= James Kemsley =

Australian cartoonist

James Lawrence Kemsley OAM (15 November 1948 - 3 December 2007) was an Australian cartoonist who was notable for producing the comic strip Ginger Meggs (originally created by Jimmy Bancks) between 1984 and 2007.

==Early life==
James Kemsley was born in the Sydney suburb of Paddington, but lived for a few years with his parents and sister in New Guinea where his father served as master of patrol boats. He then attended the Roman Catholic boarding schools, Our Lady of the Sacred Heart College (1958–60) and Chevalier College (1961–62), both located in Bowral, New South Wales. He also attended the Christian Brothers College at Rose Bay (1962–63). Afterwards he lived for a while with his father in Traralgon, Victoria.

==Early TV and acting career==
Kemsley attended the Independent School of Dramatic Art, North Sydney (1968–71) as well as a National Institute of Dramatic Art Playwright Forum in 1973 and a RADA Professional Workshop in London in 1979.

Kemsley's background was in acting and television. In the late 1960s and early 1970s, Kemsley was known to television audiences as "Skeeter the Paperboy", an on-screen cap-wearing persona (who once said his full name was Amos Skeeter - a play on "a mosquito") that he portrayed as a cast member of Super Flying Fun Show, and then as host of Skeeter's Cartoon Corner in Sydney on the Nine Network. Another show, Skeeter's Music Hall, also ran on TCN-9 in 1972 immediately after Cartoon Corner.

Cartoon Corner offered a mix of US cartoons (such as Wacky Races, Scooby-Doo and The Archies), with viewer competitions. One of Skeeter's tag lines on the telephone with viewer contestants who were unsuccessful was "golly gosh". When Kemsley left in 1973 to travel to the UK, the host role was given to 16-year-old Greg Bepper. later of Class of '74. In March 1974 the slot was filled by The Channel Niners with Marty and Emu and the following year the Melbourne version of Cartoon Corner, hosted by Daryl Somers, was instituted in both Sydney and Melbourne.

In 1973 Kemsley compered a variety program on the Nine Network titled Junior Cabaret. He also appeared in the ABC TV mini-series The Cousin From Fiji and Seven Little Australians.

Kemsley studied acting at the Independent Theatre of Dramatic Art from 1969–1972 under Doris Fitton and attended the Playwright Forum at the National Institute of Dramatic Art (NIDA) in 1973 under the directorship of David Whittaker. He went on to write three children's plays: The Land Of Coloured Dreams, Once Upon A Time... And All That and The Magical Adventures of Puck.

Kemsley left Channel Nine and then studied in England at the Royal Academy of Dramatic Arts (RADA) in 1979.

==Cartoonist==
In 1984 Kemsley was invited to take over the syndicated comic strip, Ginger Meggs, and several comic books featuring the character have since been published.

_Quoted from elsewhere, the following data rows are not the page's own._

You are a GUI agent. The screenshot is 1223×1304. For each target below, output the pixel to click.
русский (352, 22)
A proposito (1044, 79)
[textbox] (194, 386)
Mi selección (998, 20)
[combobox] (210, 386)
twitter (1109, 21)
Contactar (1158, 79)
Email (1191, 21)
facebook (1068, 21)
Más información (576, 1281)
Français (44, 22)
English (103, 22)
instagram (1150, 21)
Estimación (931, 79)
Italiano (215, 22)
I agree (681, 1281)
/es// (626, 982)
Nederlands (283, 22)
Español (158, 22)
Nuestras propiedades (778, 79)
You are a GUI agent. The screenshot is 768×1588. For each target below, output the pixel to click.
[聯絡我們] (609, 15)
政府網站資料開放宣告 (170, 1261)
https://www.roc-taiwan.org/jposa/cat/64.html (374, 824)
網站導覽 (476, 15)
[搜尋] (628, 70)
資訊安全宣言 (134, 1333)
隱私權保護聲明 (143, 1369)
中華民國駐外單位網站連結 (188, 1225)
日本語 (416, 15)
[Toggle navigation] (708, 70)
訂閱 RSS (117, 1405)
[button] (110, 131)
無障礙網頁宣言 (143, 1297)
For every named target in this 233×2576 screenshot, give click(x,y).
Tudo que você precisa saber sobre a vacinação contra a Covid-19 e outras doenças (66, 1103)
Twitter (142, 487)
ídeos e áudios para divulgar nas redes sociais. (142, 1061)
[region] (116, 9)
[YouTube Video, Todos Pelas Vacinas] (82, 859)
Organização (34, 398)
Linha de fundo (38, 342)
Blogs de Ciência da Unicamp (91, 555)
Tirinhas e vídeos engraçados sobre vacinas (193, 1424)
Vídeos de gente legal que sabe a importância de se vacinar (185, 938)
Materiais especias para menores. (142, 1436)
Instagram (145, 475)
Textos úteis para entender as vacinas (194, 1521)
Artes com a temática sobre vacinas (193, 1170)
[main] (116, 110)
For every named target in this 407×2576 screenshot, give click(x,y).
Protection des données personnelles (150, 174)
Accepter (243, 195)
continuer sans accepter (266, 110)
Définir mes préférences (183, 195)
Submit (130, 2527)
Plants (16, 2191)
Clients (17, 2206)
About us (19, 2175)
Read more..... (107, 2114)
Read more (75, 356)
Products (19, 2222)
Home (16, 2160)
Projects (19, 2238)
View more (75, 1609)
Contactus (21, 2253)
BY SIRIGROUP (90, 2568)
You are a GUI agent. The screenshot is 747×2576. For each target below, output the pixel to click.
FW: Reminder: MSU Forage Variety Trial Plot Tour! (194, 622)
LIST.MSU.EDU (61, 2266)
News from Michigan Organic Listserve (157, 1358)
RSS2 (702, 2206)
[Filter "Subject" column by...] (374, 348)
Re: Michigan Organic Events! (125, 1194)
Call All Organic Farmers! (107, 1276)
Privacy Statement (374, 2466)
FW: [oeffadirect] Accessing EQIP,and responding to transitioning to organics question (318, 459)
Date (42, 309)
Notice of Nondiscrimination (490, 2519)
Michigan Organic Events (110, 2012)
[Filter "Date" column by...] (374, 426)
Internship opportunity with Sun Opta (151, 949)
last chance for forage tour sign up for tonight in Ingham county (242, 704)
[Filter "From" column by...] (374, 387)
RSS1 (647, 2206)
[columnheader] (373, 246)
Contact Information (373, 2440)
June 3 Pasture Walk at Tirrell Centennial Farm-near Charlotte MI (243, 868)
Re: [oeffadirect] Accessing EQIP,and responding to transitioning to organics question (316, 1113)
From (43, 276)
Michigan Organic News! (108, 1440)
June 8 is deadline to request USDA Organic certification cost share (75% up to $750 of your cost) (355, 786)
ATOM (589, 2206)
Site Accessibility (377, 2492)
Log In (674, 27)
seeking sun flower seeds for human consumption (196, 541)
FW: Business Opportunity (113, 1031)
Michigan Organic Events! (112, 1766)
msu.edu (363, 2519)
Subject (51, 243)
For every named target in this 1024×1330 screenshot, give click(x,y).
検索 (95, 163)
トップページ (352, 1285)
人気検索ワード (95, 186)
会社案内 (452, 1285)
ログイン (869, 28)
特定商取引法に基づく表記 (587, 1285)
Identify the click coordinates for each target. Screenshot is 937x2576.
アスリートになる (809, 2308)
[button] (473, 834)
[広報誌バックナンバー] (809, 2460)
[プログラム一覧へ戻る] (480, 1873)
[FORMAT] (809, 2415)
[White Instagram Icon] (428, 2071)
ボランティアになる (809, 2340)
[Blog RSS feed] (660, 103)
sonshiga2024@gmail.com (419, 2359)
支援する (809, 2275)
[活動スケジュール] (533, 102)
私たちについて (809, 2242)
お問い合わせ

He has also contributed to The Traralgon Journal, Adelaide's Sunday Mail, Sydney's The Sun-Herald, The Sydney Morning Herald and The Daily Telegraph. Kemsley twice served as President of the Australian Cartoonists' Association.

Awards include the 2001 Stanley Award for Cartoonist of the Year, presented by the Australian Cartoonist's Association. In 1990 & 2004, Kemsley received the Stanley for Comic Strip Artist, as voted by his peers. Under Kemsley's pen and Atlantic Syndication's marketing, "Ginger Meggs" now appears in newspapers in over 120 newspaper in 30 countries.

Kemsley continued to draw the Ginger Meggs strip until he died at his home in Bowral, New South Wales on 3 December 2007 after two years suffering from motor neuron disease.

== Selected bibliography ==

- The Pocket Frogin' (Commercial Publications 1981 London)
- Ginger Meggs at Large (North Ryde: Angus and Robertson, 1985).
- A Look Inside Ginger Meggs (Melbourne: Budget Books, 1988).
- What's My Name Mean? (North Ryde: Angus and Robertson, 1987).
- The Infamous Adventures of Ginger Meggs (North Ryde: Angus and Robertson, 1987).
- Kemsley's T'rific Trivia (Melbourne: Budget Books, 1988).
- Wake Up, Ginger Meggs (North Ryde: Angus and Robertson, 1989).
- The Cartoon Book (Sydney, New York: Scholastic, 1990).
- The Cartoon Book 2 (Sydney, New York: Scholastic, 1994)
- Images of Bradman with Peter Allen (Sydney: Allen and Kemsley, 1994).
- Some Day's You're a Legend - Some Days You Ain't (Sydney: Allen and Kemsley, 1995).
- When You're Into Graffiti - The Writing's On The Wall (Sydney: Allen and Kemsley, 1998).